これはカップルのあいだで実際にあることで、暴力のあとに最高のセックスを経験することもある。女性が服従し、男性が支配することが、なんというか……
──興奮に繋がる?
うん。それこそが、DVカップルの堕落した部分だ。堕落というか、原始的な部分というか。とても野蛮な暴力の輪というやつだ。男性が支配して服従させ、女性はそこから抜け出すことができない。動物的な意味ではすごく情熱的だけど、残酷で、ひどいことだ。
日常生活では、
誰も傷つけないことを常に心がけていている
──このキャラクターはひどい行為をおこないますが、同時にものすごく正直です。南部の男性に共通する気質なんでしょうか?
南部紳士の掟というものが存在するけど、彼がそれを実践していたのかどうかはわからない。でも、このキャラクターが面白いのは、言いたいことを言い、感じるままに感じるところだ。
この映画において、葛藤を抱かず、何にも抑圧されていない唯一のキャラクターと言える。他の人たちはみんな、悲しんでいたり、誰かを亡くしていたり、混乱していたり、抑圧されたりしているから。ドニー・バークスデイルはクレイジーだけど、とてもまっすぐなんだ。
──あなた自身は暴力に対してどのように反応しますか? 萎縮するタイプですか、それとも暴力で対抗するタイプですか?
場合による。
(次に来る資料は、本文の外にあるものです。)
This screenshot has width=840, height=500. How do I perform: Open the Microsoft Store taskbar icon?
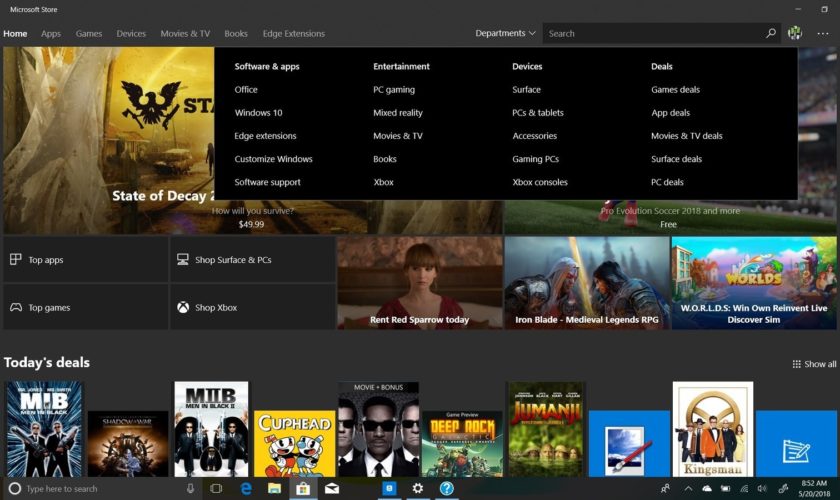[x=302, y=488]
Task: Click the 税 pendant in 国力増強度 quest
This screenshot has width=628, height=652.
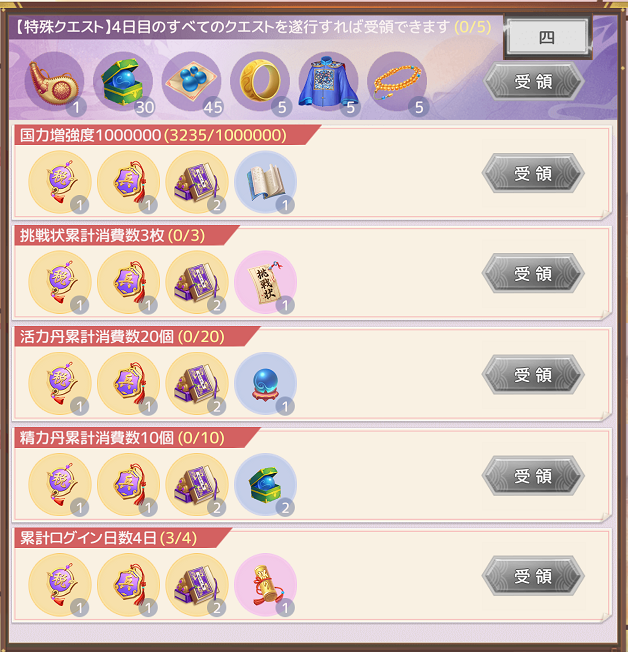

どちらも経験したことがあるよ。もともと、ぼくのほうから喧嘩をふっかけることはない。ジンさえ飲んでいなければ(笑)。
──(笑)。
同じような経験をした人はいない? ジンを飲んでクレイジーになるという。ハッピーだったのに、ジントニックを2杯飲んだら、突然「ガルルル……」って唸り声を上げてしまうという。
ただ、普段のぼくは喧嘩を求めていない。日常生活においては誰も傷つけないことを常に心がけていて、いまでは完全にその考えに感化されている。